Given instruction 1:
In the blog post about leaving Movable Type, which version of Movable Type did the blog first run on in 2003?
Given instruction 2:
Rewrite the part of the blog post that opens with the words containing "Why Not Movable" and closes with "isn’t perfect, either.", changing "MT4" to "Movable Type 4".

Text:
+ + + + + + +

This blog currently runs on Movable Type, and has since I started it back in 2003 on version 2.65 (dang, my first post is quite a snoozer). I even wrote some plugins for version 2 and 3 to cope with some of the limitations of its permalinks.

However, I recently learned that version 5 will only supports MySQL. This is a huge disappointment as SQLite is one of the major reasons I chose Movable Type (see my comments about upgrading to MT 4). I don’t know what’s motivating this decision, but it really makes no sense. Is it really that hard to write database neutral SQL? Surely this is a solved problem by now.

This is so bad that it’s deal killer for me, and I’m starting to investigate my options going forward.

Why Not Movable Type 4

The simplest option is to just keep running version 4. Obviously, it works for me, and it’s the choice with the least amount of effort. But MT4 isn’t perfect, either.

The big issue is it’s templating system. I blame the templating system on why my blog looks like ass and doesn’t match the rest of the site.

+ + + + + + +

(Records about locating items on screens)
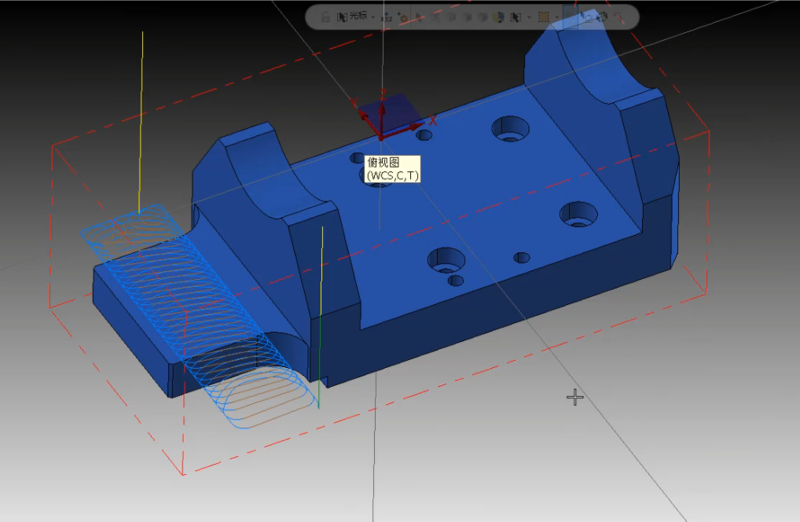Click the lock icon in the floating toolbar
Viewport: 800px width, 522px height.
click(x=326, y=17)
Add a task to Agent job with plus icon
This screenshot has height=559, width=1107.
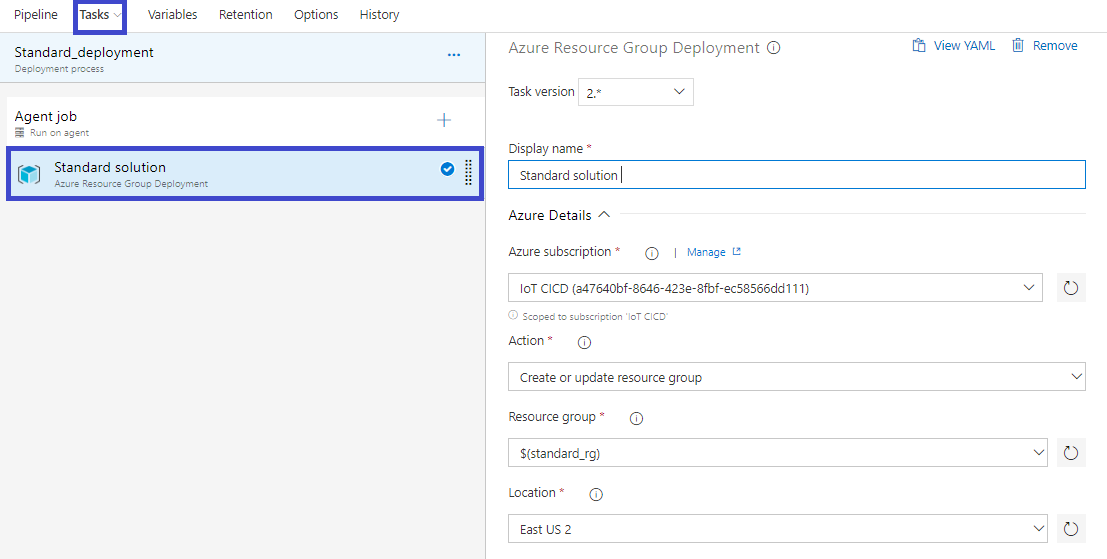tap(444, 121)
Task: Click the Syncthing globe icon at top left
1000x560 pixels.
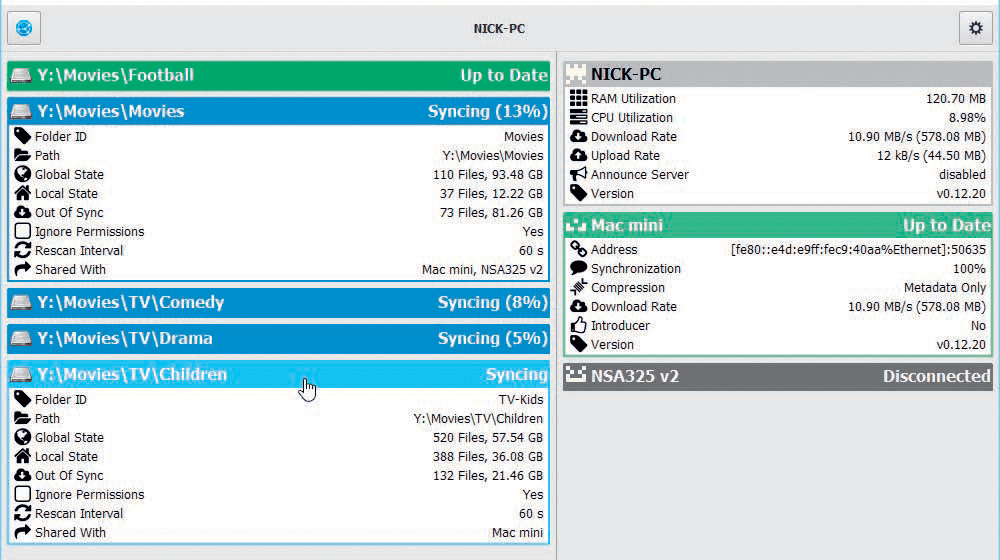Action: tap(24, 28)
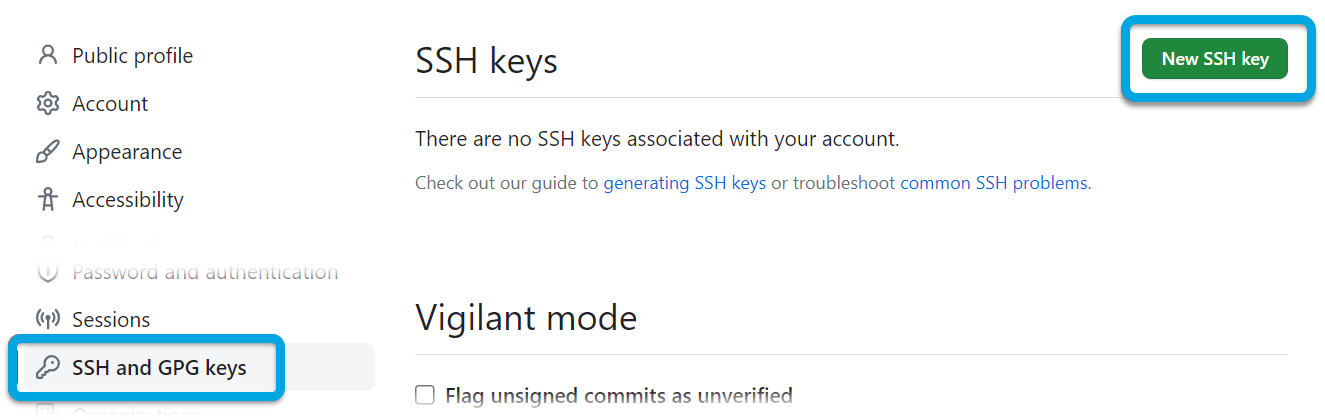Open Accessibility settings
The width and height of the screenshot is (1325, 420).
128,199
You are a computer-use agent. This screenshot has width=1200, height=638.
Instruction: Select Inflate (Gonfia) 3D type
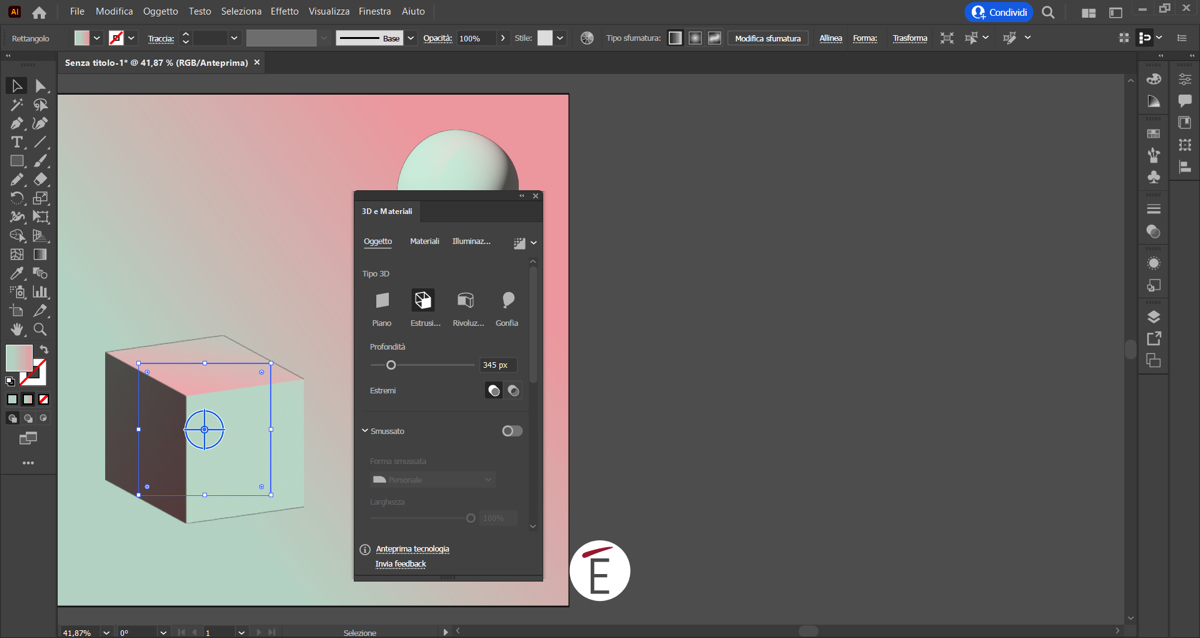pos(507,300)
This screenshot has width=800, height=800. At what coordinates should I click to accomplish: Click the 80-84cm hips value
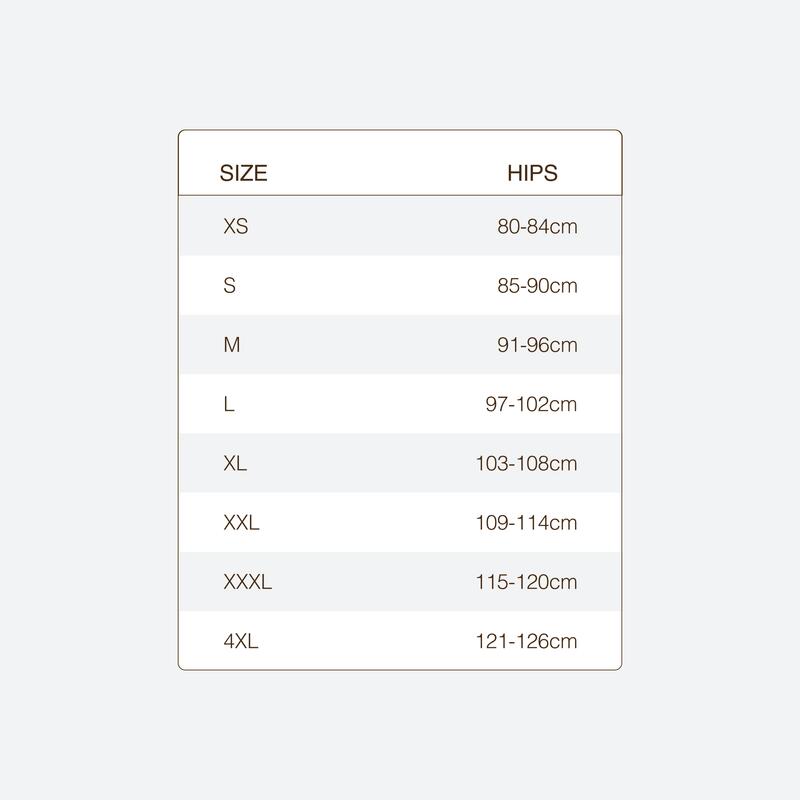(537, 226)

+ + + + + + +

Worked solution 1:
Version 2.65.

Worked solution 2:
Why Not Movable Type 4

The simplest option is to just keep running version 4. Obviously, it works for me, and it’s the choice with the least amount of effort. But Movable Type 4 isn’t perfect, either.